Can you post a simplified but complete test case that demonstrates the problem?

Also provide your versions of ColdFusion and JAVA.

erikpinpointdigital
Participating Frequently
December 14, 2018

Thanks for the response.

CF Version: 11,0,08,298512

Java Version: 1.8.0_25

I have also tried this on a different server running CF2016, and have witnessed the same behavior.

I have created two test files in the same directory.  I have two XLSX files that each have 2 worksheets (so I can read from the second worksheet specifically).  These files are ~300k in size and reside in the same directory as the CFM files.  The second worksheets each have ~2000 rows x 10 columns of data.

The code of both CFM files is very similar to this (only changing the values of the "thisExecution" and "thisFile" variables.

I tail the application.log as load both of these from the same computer.  (separate computers also present the same behavior).

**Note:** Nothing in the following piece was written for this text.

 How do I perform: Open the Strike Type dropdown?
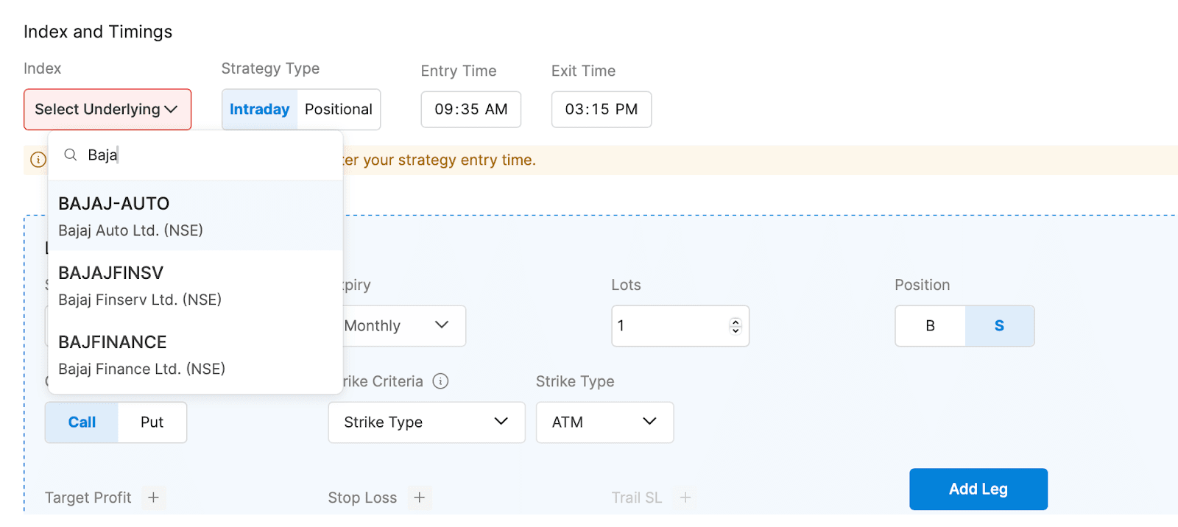pos(426,422)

The code:  (for some reason isn't showing up - I have tried editing a few times)

<CFSETTING requesttimeout="6000" >

<CFSET private.thisExecution = "Test1" >

<CFSET private.thisFile = "testfile1.xlsx" >

<CFOUTPUT>#private.thisExecution#: #private.thisFile#: #private.dataType#</CFOUTPUT>

<CFLOG text="#private.thisExecution#: Start: Reading File #private.thisFile#" >

<CFSPREADSHEET action="read" src="#expandpath('#private.thisFile#')#" sheet="2" query="getData" headerrow="1" excludeheaderrow="true" >

<CFLOG text="#private.thisExecution#: End: Reading File #private.thisFile#" >

<CFLOG text="#private.thisExecution#: Sleep: 5 seconds" >

<CFSCRIPT>sleep(5000);</CFSCRIPT>

<CFLOG text="#private.thisExecution#: Start: Dump getData" >

<CFDUMP var="#getData#" >

<CFLOG text="#private.thisExecution#: End Dump getData" >

Picture of the code: (since I can't get it to output in this forum)

The log output:

"Information","ajp-bio-8014-exec-104","12/14/18","13:04:47",,"Test1: Start: Reading File ABC SUPPLY ROOFING.xlsx"

"Information","ajp-bio-8014-exec-87","12/14/18","13:04:48",,"Test2: Start: Reading File ALSIDE SUPPLY ROOFING.xlsx"

"Information","ajp-bio-8014-exec-104","12/14/18","13:04:58",,"Test1: End: Reading File ABC SUPPLY ROOFING.xlsx"

"Information","ajp-bio-8014-exec-104","12/14/18","13:04:58",,"Test1: Sleep: 5 seconds"

"Information","ajp-bio-8014-exec-104","12/14/18","13:05:03",,"Test1: Start: Dump getData"

"Information","ajp-bio-8014-exec-104","12/14/18","13:05:45",,"Test1: End: Dump getData"

"Information","ajp-bio-8014-exec-87","12/14/18","13:05:52",,"Test2: End: Reading File ALSIDE SUPPLY ROOFING.xlsx"

"Information","ajp-bio-8014-exec-87","12/14/18","13:05:52",,"Test2: Sleep: 5 seconds"

"Information","ajp-bio-8014-exec-87","12/14/18","13:05:57",,"Test2: Start: Dump getData"

"Information","ajp-bio-8014-exec-87","12/14/18","13:06:13",,"Test2: End: Dump getData"

They both start reading the files at around the same time.  But script 2 waits until script 1 has finished working with the spreadsheet before it continues.

I am thinking CFSpreadsheet is not thread safe.  Is there a way to explicitly kill the process after it is done reading the worksheet in the file?  Since it creates a query object with the results of the read, I could duplicate the object, kill CFSpreadsheet and free it up for the next instance to use.

EddieLotter
Inspiring
December 14, 2018

I won't have time to test this in my environment this week, but as a quick test, comment out the cfspreadsheet line and give GetData an arbitrary value so that the script completes without error.

If the same sequence of events happens, then cfspreadhseet is unlikely to be the cause. If the behavior is different, then there is a possibility that there is a problem.

As another test, you could replace cfspreadsheet with a binary read of the file and see if it affects the order of processing.